If algorithm finds only one path from source to destination, it is incomplete search. This will give the first ever result it encountered. But if algorithm is searching for all paths from source to destination, it is complete search. Complete search algorithms tries to find best possible path available from source to destination. Similarly , if algorithm is returning best solution, it is called optimal solution. This means, only the complete search algorithms can be optimal. Non Complete search can find all solutions but not necessarily returns optimal solution
There are many different search algorithms exist, most common of them mentioned as below:- Breadth First Search :
- Properties : Uninformed, Non Optimal , complete
- Add all new paths to the back of agenda like a queue (FIFO)
- Depth First Search :
- Properties : Uninformed, Non Optimal, Incomplete
- Add all new paths to the front of agenda like a stack (LIFO)
- Best First Search :
- Properties : Depending on definition of f(x), non optimal and incomplete
- Required Parameter : f(x) to sort the entire agenda
- Keep entire agenda sorted by f(x)
- n Best First :
- Properties : Non optimal, Incomplete
- f(x) to sort entire agenda by n = maximum size of the agenda
- Keep entire agenda sorted by f(x) and only keep the top n
- Hill Climbing :
- Properties : Non Optimal, Incomplete with Heuristic
- Keep only newly added paths sorted by f(x)

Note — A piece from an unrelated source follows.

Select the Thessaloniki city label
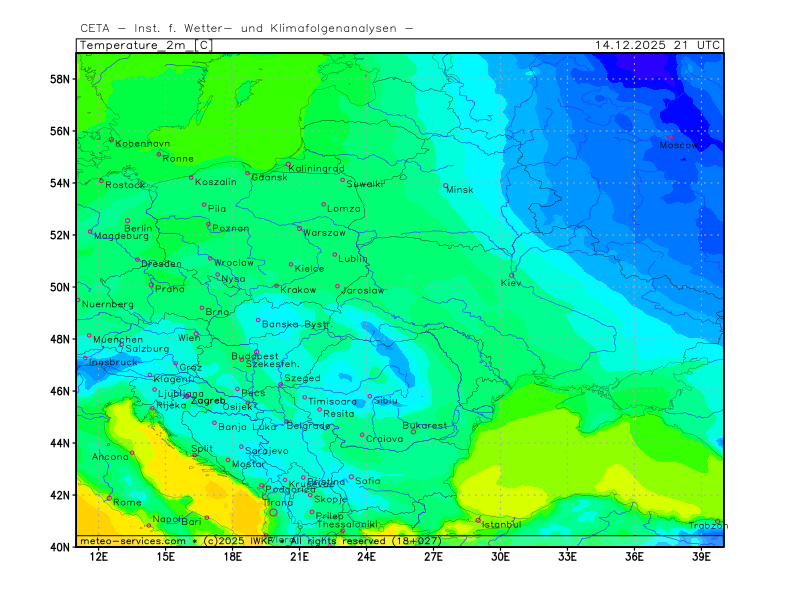 click(x=347, y=524)
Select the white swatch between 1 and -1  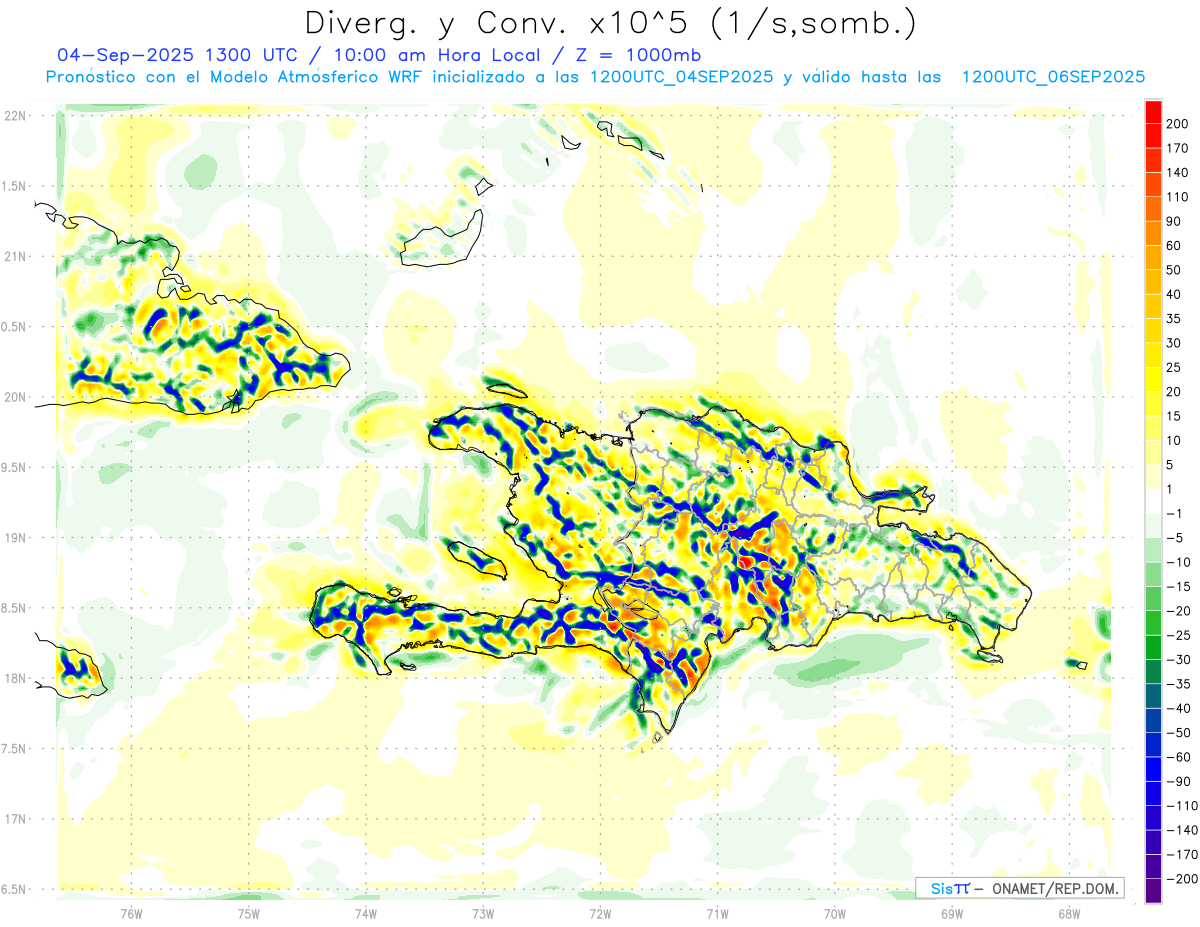pyautogui.click(x=1153, y=501)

- Add sorted new path to the front of agenda
- Beam Search :
- Like BFS, but expand search node in f(x) order. Incomplete for small k but complete for k = infinity. Non optimal. If k = 1, Beam Search is like Hill climbing without backtracking.
- Parameter : Beam width K, f(x) to sort top paths by
- Keep only k top paths that are of length of n and sorted by f(x)
- British Museum :
- Properties : Brutally exhaustive, non informed, complete
- Implemented using Breadth first enumeration of all paths.
- Branch and Bound :
- Properties : Optimal
- g(x) = c(s,x) = cost of path from s to node x. f(x) = g(x) + 0. Keep sorting paths by x.
- A* without extended list :
- Properties : Optimal if h is admissible.
- f(x) = g(x) + h (x, g) where h(x, g) is estimated cost from x to g.
- sort paths by f(x)
- A* with extended list:
- Properties : Optimal if h is consistent
- f(x) = g(x) + h(x)
- sort paths by f(x)
- Admissible Heuristics : For all nodes x in graph, h(x) <= c(x, g) that means heuristic is underestimate of actual cost to goal from x.
- Consistent Heuristics :
- For edges in an undirected graph, where m is connected to n |h(m) - h(n)| <= c(m, n)
- For edges in directed graph, n is descendent of m or m -> n, h(m) - h(n) <= c(m, n)
- Thus for each edge, h value of edge <= actual cost of edge.
- Please remember, if h is consistent then it is admissible but if h is admissible, it is not necessarily consistent. An admissible heuristic can be made consistent by using pathmax algorithm.
- Pathmax algorithm :
- When you are extending nodes, if there exist and edge that is not consistent (that means h(m) - h(n) > c(m, n)) make it consistent by setting end h(n) value to h(m). Hence difference h(m) - h(n) becomes zero and consistent.
- Always remember , more closely h(x) approximates the actual cost to goal, the faster A* will find the solution.